From scrapheap to new houses

From scrapheap to new houses

Photo by: Ou Mom
Traditional chay yam performances of music and dance marked the opening of the first three homes to be completed by Habitat for Humanity. Above right, families who received keys to their new homes.

V OLUNTEERS from former slums, schools, companies and non-profit groups joined hands to celebrate the handover of three houses they built for former residents of Phnom Penh’s Steung Meanchey refuse tip.

The new homes are among 52 to be built in the latest project by Habitat for Humanity in Oudong, where the families were resettled in neighbouring Kandal province. Ten houses were now under construction, but more volunteers were needed to help finish the project over the next two years, said the group.

Another 21 homes built by the New Equity Association of Hope in the same area were opened last November by former United States president Jimmy Carter and his wife Rosalynn.

Last week’s handover brought tears to the eyes of the three families when they were given ceremonial keys to their new brick-built houses.
“I’ve never had my own house before – I just used to rent a shack at the Steung Meanchey dump,”said new homeowner Chhun Vuy Leng. “When it rained, the old house flooded and we got skin infections. We had to live amid the stink and suffered a lot of infections,” he said.

“But now I’ve got a new house with a green environment around, and fresh air. I’d like to live here forever.”

His sentiments were echoed by another proud new homeowner, Rang Leng Eng. She said, tears welling up: “Thank you to everyone who helped build my house. Finally I can live in my dream home.”

The celebrations were launched with a performance of classic chay yam music, comedy and dancing. Those interested in building homes can spend half a day or more helping to build the houses, and don’t need any special skills or knowledge, according to Melissa Cronin, the communication officer of Habitat for Humanity in Cambodia.

However, there was always the chance for volunteers to learn new skills under the guidance of the group’s leaders, she added.

Even teenage students have helped lay bricks, as Northbridge International School student Roath Siv Kim found out. “When I helped build the houses this September, I found out the work was much harder than I expected. But I realised that I could help other people,” she said. “I felt happy when I understood that all my sweat was not useless.”

Another volunteer was a former Tonle Bassac shack dweller who has been rehoused in Phnom Penh’s Thmei commune in Sen Sok district.
Sor Sophors recalled her days living in a wooden shack under a thatched palm roof with a shudder. “When I used to live there, there was no security. I couldn’t sleep because I was afraid of burglars and the fire risk,” she said.

“And when friends asked me where I lived, I was too ashamed to tell them I lived in Sombuk Chab village – it was so embarrassing,” said the 28-year-old.
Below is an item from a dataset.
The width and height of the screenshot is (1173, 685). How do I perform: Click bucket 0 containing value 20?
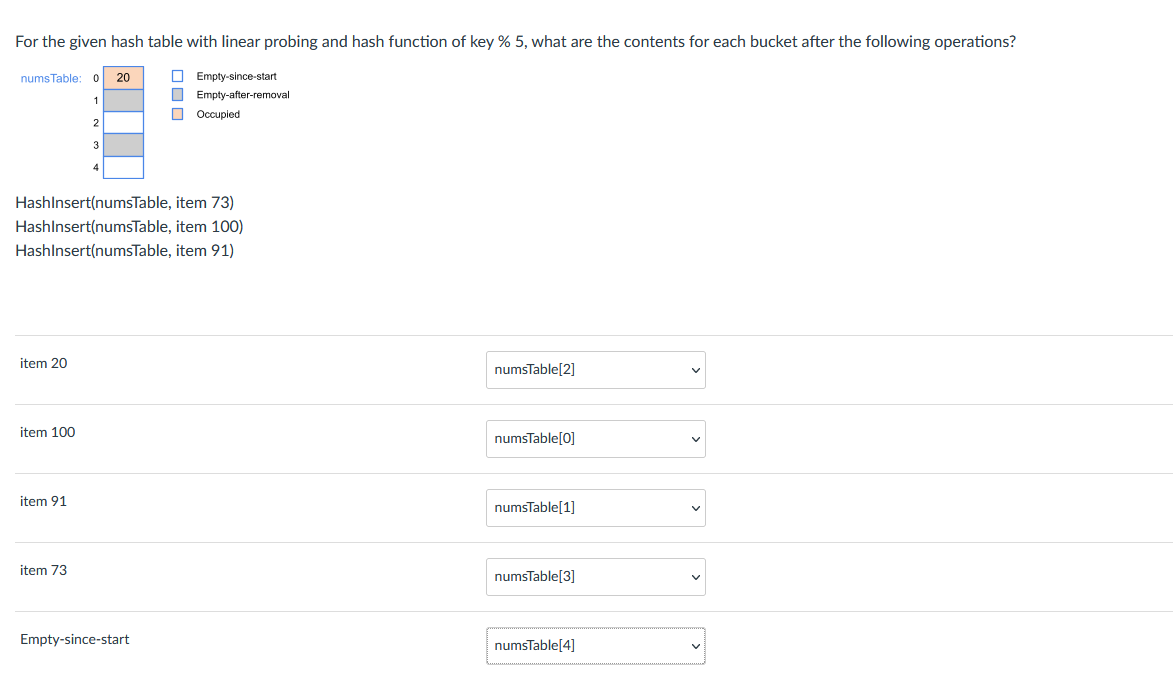[x=123, y=78]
“Being poor and having lived in the same squatter conditions, I can understand the feeling of those who get the new houses,” said Sor Sophors, who is now working for International Coorperation Cambodia.

“Today my family has a better livelihood since we have an appropriate habitat. It helps my family and me to live with good sanitation and security, away from all the diseases. And because I’ve got no pressure, it helps me in my studies,” she said.

The United Nations has designated the first Monday in October as World Habitat Day, a call to people around the world to exchange ideas and promote the need and importance of housing. This year was the 27th annual Habitat for Humanity Jimmy and Rosalynn Carter Work Project celebrating the event.